> _Given exercise A_: In the temple worker's account, what behaviors are listed as passing between the temple president and his wife?
> _Given exercise B_: Copy the temple worker's account word for word, from "My wife and" up to and including "God did dwell.".

> _Source document_:
This account is by an exmormon who worked in the Mormon temple in Manti. He asked me to make it available here.

MY TEMPLE EXPERIENCE

By a Former Temple Worker

My wife and I worked for two years in the L.D.S. Temple in Manti, Utah. This is a temple where the ceremony is what they call "live": that is, unlike other temples, where much of the drama is presented by motion picture, in Manti there is no film. Everything is done in person by men and women who have been appointed and set apart as temple workers.

As a Mormon, I had come to believe that the temple was supposed to be the most sacred place on earth, a place where God did dwell.

When I first started working as a temple worker I was very excited to accept the calling. During all my life in the Mormon church I was told, and I believed, that the temple was the most sacred place on earth and that in the temple one could get closer to God than anywhere else. I was told that this was his house. I was also taught that the Adversary - that is, Lucifer - could not dwell in this holy place. I had been taught that belief by my Mormon friends and by church leaders.

The first day I started serving in the temple, I was amazed at all the conflict I saw between the temple president and his wife as they handled the affairs at the temple. There was resentment, arguing, bickering, jealousy, bad feelings back and forth and foul words that I would not use with my own family. Many of the other temple workers were not happy at all with the temple leadership. It seemed as if I was being placed in a dysfunctional home and could not get out. As time went by it got worse and worse until the presidency was finally changed. I thought it might get better then, but other problems came up.

> _Dataset extract_:
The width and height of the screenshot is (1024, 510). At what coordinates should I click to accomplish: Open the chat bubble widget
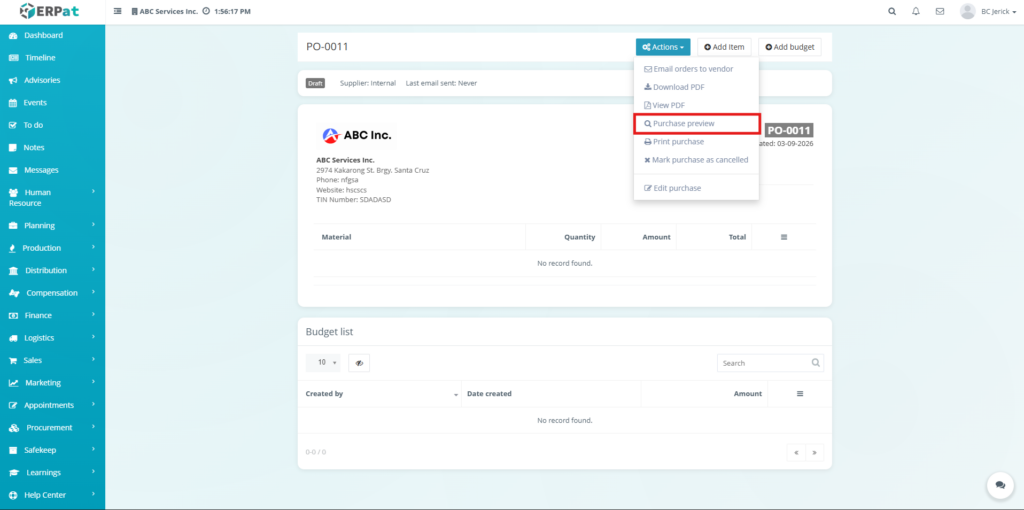click(x=999, y=485)
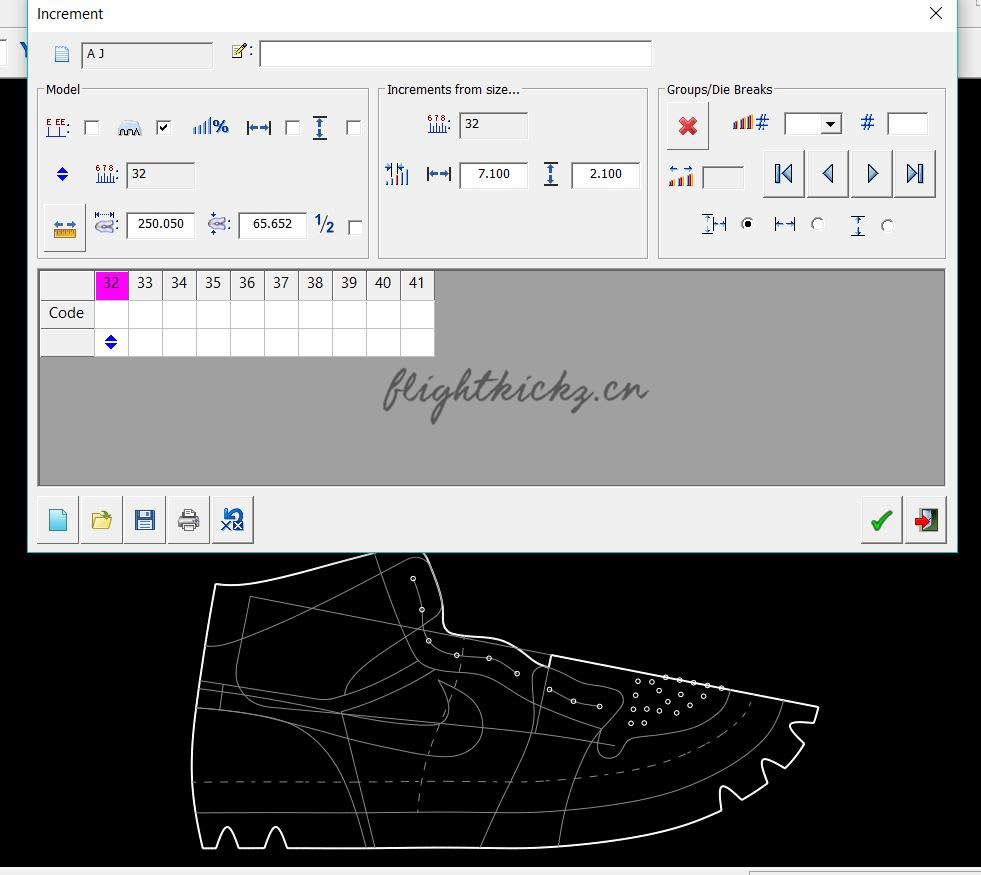Click the reset/undo values icon
The width and height of the screenshot is (981, 875).
tap(232, 520)
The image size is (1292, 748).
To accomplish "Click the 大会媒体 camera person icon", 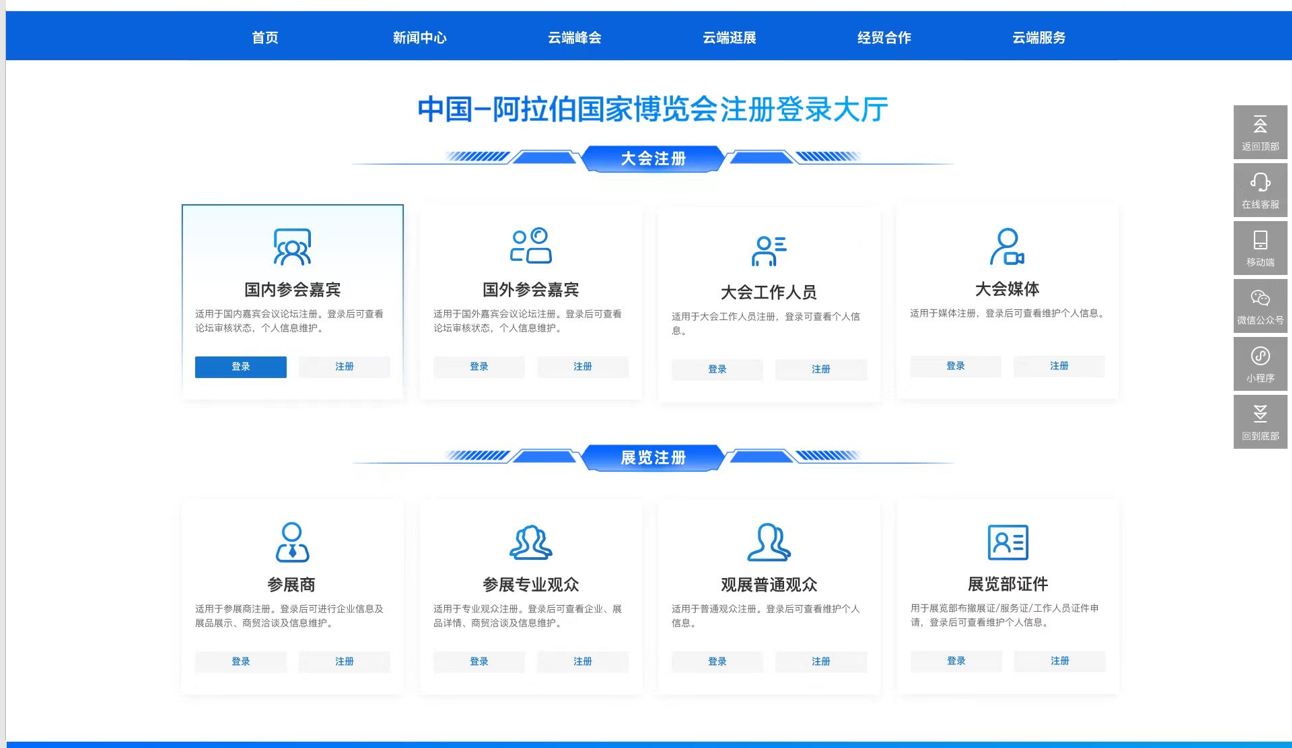I will (x=1007, y=247).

> _Worked answer A_:
- resentment
- arguing
- bickering
- jealousy
- bad feelings back and forth
- foul words

> _Worked answer B_:
My wife and I worked for two years in the L.D.S. Temple in Manti, Utah. This is a temple where the ceremony is what they call "live": that is, unlike other temples, where much of the drama is presented by motion picture, in Manti there is no film. Everything is done in person by men and women who have been appointed and set apart as temple workers.

As a Mormon, I had come to believe that the temple was supposed to be the most sacred place on earth, a place where God did dwell.